Among the records below, find the line that has "Select the 14B parameter cell"; from there, give the lines again exactly, and stop after the line that has "This screenshot has height=394, width=700.".

• [Data records]
========================

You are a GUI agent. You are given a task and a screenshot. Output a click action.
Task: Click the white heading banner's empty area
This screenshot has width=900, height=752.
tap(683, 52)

========================

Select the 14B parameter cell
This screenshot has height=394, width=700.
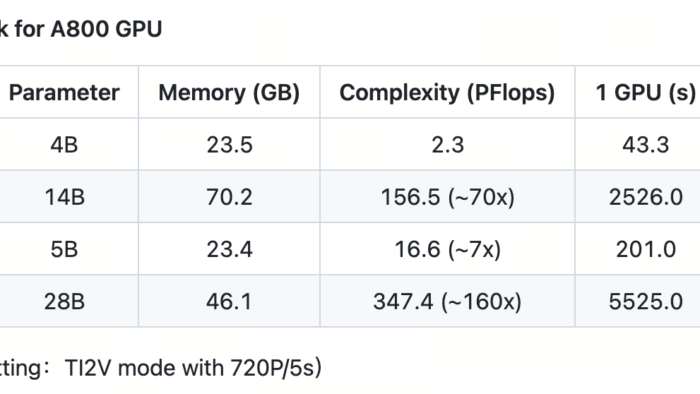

========================

• [Answer to the problem]
Select the 14B parameter cell
This screenshot has height=394, width=700.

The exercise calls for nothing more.